2.8. De voorzitter constateert dat het door de SBNE ingebrachte rapport, opgesteld door een ter zake kundig ecologisch onderzoeksbureau, het onderzoek van Arcadis tegenspreekt met betrekking tot de gevolgen die het plan kan hebben voor het Natura 2000-gebied en in het bijzonder het kwetsbare perceel droge heide. Een inhoudelijke beoordeling op dit punt vergt naar het oordeel van de voorzitter nader onderzoek waarvoor deze procedure zich niet leent.
Ter zitting is voorts gebleken dat het voornemen bestaat bij het college van gedeputeerde staten van Gelderland om de ten behoeve van het plan verleende vergunning op grond van de Nbw 1998 voor onder meer het verplaatsen van manege Riant van Bruggelerweg 4 te Beekbergen naar Spelderholt te Beekbergen, te herroepen. Op grond daarvan is niet uitgesloten dat de in het plan gelegde bestemmingen geheel of ten dele niet zullen kunnen worden gerealiseerd.
2.9. Gelet op het vorenstaande en gezien de onderlinge samenhang van de ontwikkelingen die het plan mogelijk maakt, ziet de voorzitter aanleiding het bestreden besluit in zijn geheel te schorsen.
2.10. Van voor vergoeding in aanmerking komende proceskosten is niet gebleken.

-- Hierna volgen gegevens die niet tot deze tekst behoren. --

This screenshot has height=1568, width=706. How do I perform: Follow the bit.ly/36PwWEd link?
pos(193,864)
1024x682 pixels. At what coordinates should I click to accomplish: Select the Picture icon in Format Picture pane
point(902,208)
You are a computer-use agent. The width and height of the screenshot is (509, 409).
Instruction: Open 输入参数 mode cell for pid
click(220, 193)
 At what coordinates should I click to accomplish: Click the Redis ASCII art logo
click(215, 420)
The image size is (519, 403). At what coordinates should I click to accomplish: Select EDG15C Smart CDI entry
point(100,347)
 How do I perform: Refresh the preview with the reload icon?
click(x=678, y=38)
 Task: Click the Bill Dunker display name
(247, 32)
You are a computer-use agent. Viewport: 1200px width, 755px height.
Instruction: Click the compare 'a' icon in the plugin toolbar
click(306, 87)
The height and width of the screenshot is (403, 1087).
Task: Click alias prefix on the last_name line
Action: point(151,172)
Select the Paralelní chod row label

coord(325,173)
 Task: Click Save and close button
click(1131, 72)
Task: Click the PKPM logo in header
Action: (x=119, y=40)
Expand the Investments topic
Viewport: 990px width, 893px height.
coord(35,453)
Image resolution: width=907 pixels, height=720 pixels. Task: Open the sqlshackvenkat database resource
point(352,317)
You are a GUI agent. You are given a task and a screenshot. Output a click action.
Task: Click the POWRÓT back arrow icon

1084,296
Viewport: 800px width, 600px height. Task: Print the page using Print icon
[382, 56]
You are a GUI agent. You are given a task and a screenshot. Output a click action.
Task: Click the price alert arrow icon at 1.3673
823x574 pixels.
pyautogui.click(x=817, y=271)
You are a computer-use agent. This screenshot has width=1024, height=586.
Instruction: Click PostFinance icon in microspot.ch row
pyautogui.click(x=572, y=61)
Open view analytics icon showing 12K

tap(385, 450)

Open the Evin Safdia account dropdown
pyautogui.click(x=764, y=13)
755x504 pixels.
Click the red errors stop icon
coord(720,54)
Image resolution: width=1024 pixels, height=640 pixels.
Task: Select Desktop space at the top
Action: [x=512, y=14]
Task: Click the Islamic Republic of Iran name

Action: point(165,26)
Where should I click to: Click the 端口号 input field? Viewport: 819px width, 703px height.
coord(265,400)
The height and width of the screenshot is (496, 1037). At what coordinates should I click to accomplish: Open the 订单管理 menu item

De voorzitter van de Afdeling bestuursrechtspraak van de Raad van State:
I. schorst bij wijze van voorlopige voorziening het besluit van de raad van de gemeente Apeldoorn van 9 juli 2009, no. 65-2009;
II. gelast dat de raad van de gemeente Apeldoorn aan de stichting Stichting tot behoud natuurwaarden Konijnenkamp Engelanderenk en Spelderholt en anderen het door hen voor de behandeling van het verzoek betaalde griffierecht ten bedrage van € 297,00 (zegge: tweehonderdzevenennegentig euro) vergoedt, met dien verstande dat betaling aan een van hen bevrijdend werkt ten opzichte van de anderen.
Aldus vastgesteld door mr. P.B.M.J. van der Beek-Gillessen, als voorzitter, in tegenwoordigheid van mr. T.A. Oudenaarden, ambtenaar van Staat.